Matías Ola, tras su intento de cruce del Canal de la Mancha

Matías Ola, tras su intento de cruce del Canal de la Mancha
09 Sep
2019

El nadador tucumano sufrió hipotermia y tuvo que salir del agua a mitad del recorrido.

Ayer por la tarde, a las 18hs de Inglaterra, Matías Ola salió del puerto de Dover a bordo de la embarcación Louise James junto a su equipo de trabajo y entrenador para adentrarse en las frías aguas del Canal de la Mancha con el objetivo de nadar en aguas abiertas y sin traje de neoprene hasta la ciudad de Cap Griz Nez, Francia.

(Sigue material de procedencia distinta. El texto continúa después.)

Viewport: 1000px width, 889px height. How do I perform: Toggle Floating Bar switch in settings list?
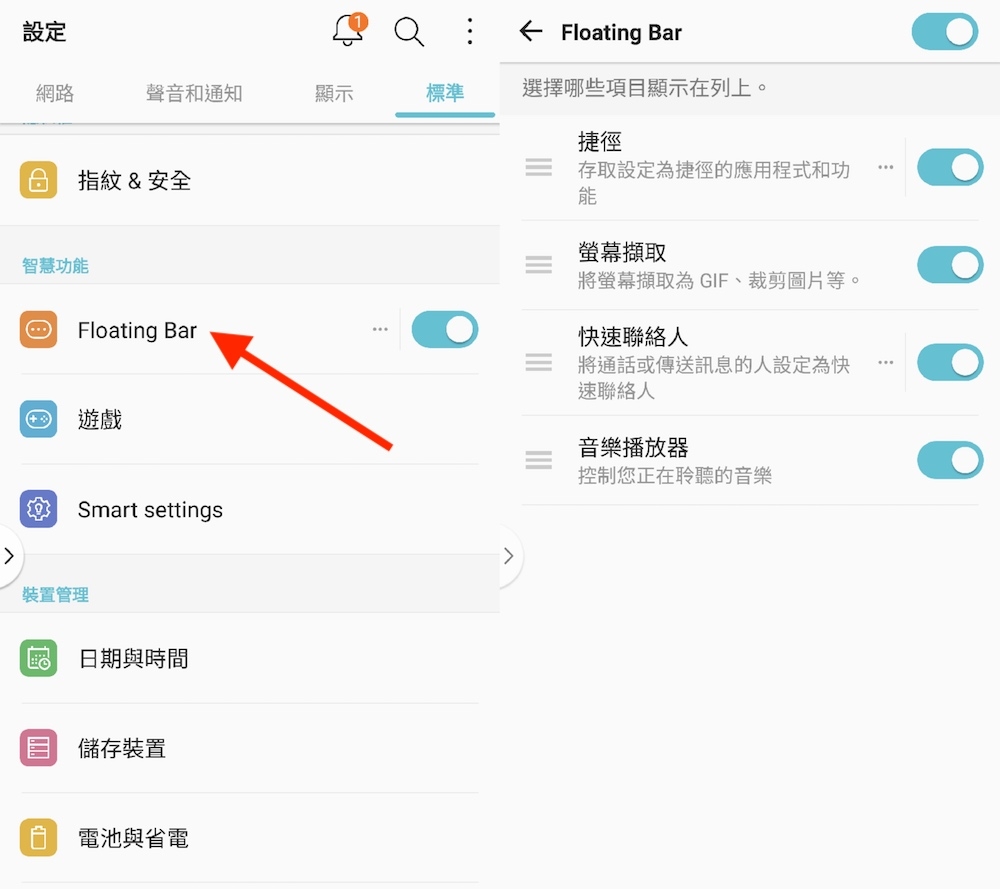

El nadador tucumano buscaba además ser el primer argentino en obtener la Triple Corona de Aguas Abiertas, que además del Canal de la Mancha incluye otras dos hazañas que ya completó: el Canal de Catalinas, en California, y la vuelta a la isla de Manhattan, en Estados Unidos.


Pero su sueño aún tendrá que esperar. A causa de hipotermia, Matías debió abandonar el cruce, obligado por su entrenador Pablo Testa. "El problema principal fue que entré en hipotermia. Fueron siete horas de travesía. En un punto no sentí mis piernas y después el cuerpo me empezó a temblar, que es un signo bastante importante cuando uno se expone en aguas tan frías. Desde afuera notaron que había bajado el número de brazadas y luego a cerrar los ojos. Hice el mayor intento y hasta ahí me acuerdo. El barco se acercó y me dijeron que tenía que salir pero yo no quería hacerlo", cuenta el nadador.


Si bien Matías es un nadador experimentado y ha nadado a temperaturas más bajas, la sensación térmica comenzó a bajar a medida que llegó a mar abierto y anocheció. No esperaban temperaturas tan bajas, con vientos cruzados, y los sorprendió a mitad del recorrido. El problema con las temperaturas son la cantidad de horas que uno se expone a ellas.


“En mis más de 30 años de carrera nunca vi algo así”, explicó su entrenador. “La mente de Matías es algo increíble, porque en esas condiciones lo lógico es que uno no quiera seguir. Tuve que decirle yo que saliera del agua”.


“Desconocí lo que le pasaba en mi cuerpo, nunca había llegado a ese punto de hipotermia. No me acuerdo ni siquiera cómo llegué a la cama del hotel. Cuando me subieron al barco y me arroparon les pedía que me abrazaran y eso ya no lo recuerdo. Pero es parte de la experiencia. Esto es mi pasión, me encanta y espero cumplir mis metas", agrega Matías.


El año que viene, Matías intentará nuevamente cumplir la hazaña. Para ello, volverá a la Argentina a entrenarse en aguas heladas como las de la Patagonia y el sur del país. Intentará aumentar masa muscular y fortalecer el frío en largas distancias. Es un esfuerzo físico y mental. Y eso no es todo, antes tendrá el desafío de cruzar el Río de la Plata ida y vuelta desde Punta Lara hasta Colonia donde intentará nadar más de 100 km en menos de 35 horas. Pues para él la vida se trata de seguir remando y de superar siempre los propios límites.